━━━ Excerpt to read

Explicit interface is when the calling code know how the procedure looks
like and is required for many features. Normally, explicit interface is
provided using a module, sometimes using internal procedures. Only in
limited cases you use interface blocks.
Interface blocks are blocks of code that begin with `interface` and end
with `end interface`. They are useful for many things like generics,
procedure arguments and abstract procedures, but not too often for
providing explicit interface.
Dne po 4. 6. 2018 21:27 uživatel Zvi <notifications@github.com> napsal:
… @szaghi <https://github.com/szaghi>
Hello!
Several procedures are used externally (from other modules and from calls
to the FOSSIL out of a main code). As far as I know, the use of optional
arguments for external procedures requires an explicit interface, otherwise present(optional
variable) will always return .true. - I had this issue several times
before and whenever making an explicit interface was too much of a mess, I
ended up adding another logical (non-optional) variable instead of just
using the optional variable. I think that when it is inside the same
module, there's no problem, but when it's external (i.e. module to module),
the compiler (ifort at least) always assumes that all of the variables are
given.
I have emailed you regarding a specific case in the code, but there are
definitely others
When checking for clipping:
1. The clip check happens twice - one before allocating and twice
after. Instead, maybe create a linked-list of integers type, such that
every time that a facet is inside - add the current index to the list. Once
done reading the file, (if FILO revert the list by replacing the pointers),
and on the second run (after allocating) - you can only check if the index
matches the index on the list head. If it does, save the facet and pop-out
the head, moving to the next in line. You can verify that reading was done
properly if at the end the list has size of 0.
2. The current way you check if "inside" only includes facets which
have all of the vertices inside the bounding box. There are cases where
facets will have only several (but not all) vertices inside or even cases
where all the vertices are outside, but the facets still intersects the
bounding box.

━━━━━━
━━━ Information shown

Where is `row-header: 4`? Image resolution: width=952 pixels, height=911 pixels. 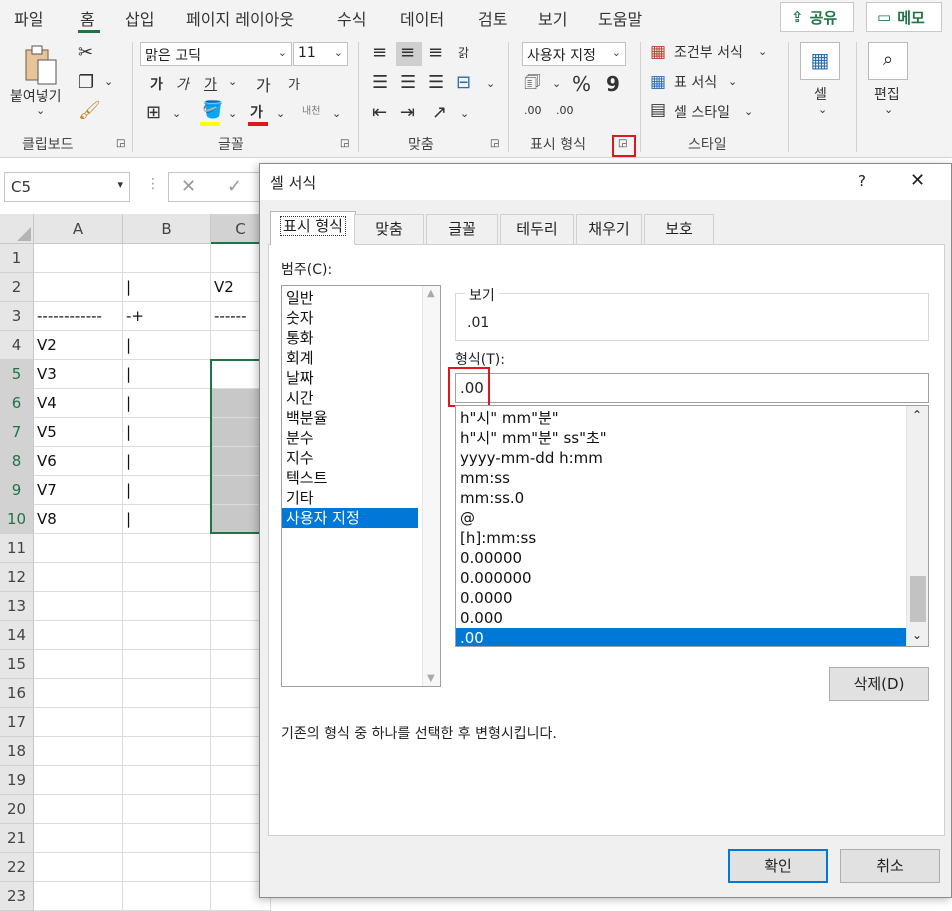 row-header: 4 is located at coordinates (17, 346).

━━━━━━
━━━ Information shown

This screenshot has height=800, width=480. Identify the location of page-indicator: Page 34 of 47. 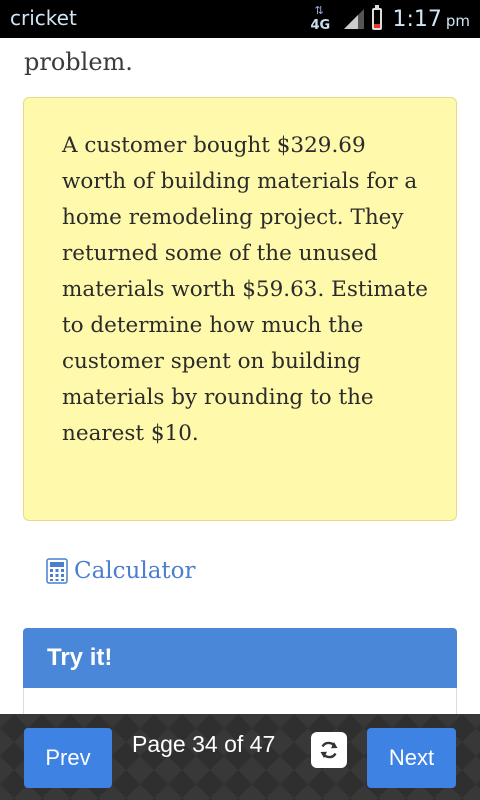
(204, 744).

━━━━━━
━━━ Information shown

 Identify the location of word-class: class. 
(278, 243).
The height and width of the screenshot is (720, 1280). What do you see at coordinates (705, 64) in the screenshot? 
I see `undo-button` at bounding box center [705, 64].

━━━━━━

> [Brief 1]:
Reproduce the discussion of Fortran explicit interfaces in full, word for word.
> [Brief 2]:
From the records, render the lines from the one containing "Identify the location of word-class: class." through the one containing "center [705, 64].", both included, as a numbered list with blank lines omitted.

> [Exercise output 1]:
Explicit interface is when the calling code know how the procedure looks
like and is required for many features. Normally, explicit interface is
provided using a module, sometimes using internal procedures. Only in
limited cases you use interface blocks.
Interface blocks are blocks of code that begin with `interface` and end
with `end interface`. They are useful for many things like generics,
procedure arguments and abstract procedures, but not too often for
providing explicit interface.
Dne po 4. 6. 2018 21:27 uživatel Zvi <notifications@github.com> napsal:
… @szaghi <https://github.com/szaghi>
Hello!
Several procedures are used externally (from other modules and from calls
to the FOSSIL out of a main code). As far as I know, the use of optional
arguments for external procedures requires an explicit interface, otherwise present(optional
variable) will always return .true. - I had this issue several times
before and whenever making an explicit interface was too much of a mess, I
ended up adding another logical (non-optional) variable instead of just
using the optional variable. I think that when it is inside the same
module, there's no problem, but when it's external (i.e. module to module),
the compiler (ifort at least) always assumes that all of the variables are
given.
I have emailed you regarding a specific case in the code, but there are
definitely others
When checking for clipping:
1. The clip check happens twice - one before allocating and twice
after. Instead, maybe create a linked-list of integers type, such that
every time that a facet is inside - add the current index to the list. Once
done reading the file, (if FILO revert the list by replacing the pointers),
and on the second run (after allocating) - you can only check if the index
matches the index on the list head. If it does, save the facet and pop-out
the head, moving to the next in line. You can verify that reading was done
properly if at the end the list has size of 0.
2. The current way you check if "inside" only includes facets which
have all of the vertices inside the bounding box. There are cases where
facets will have only several (but not all) vertices inside or even cases
where all the vertices are outside, but the facets still intersects the
bounding box.

> [Exercise output 2]:
1.  Identify the location of word-class: class. 
2. (278, 243).
3. The height and width of the screenshot is (720, 1280). What do you see at coordinates (705, 64) in the screenshot? 
4. I see `undo-button` at bounding box center [705, 64].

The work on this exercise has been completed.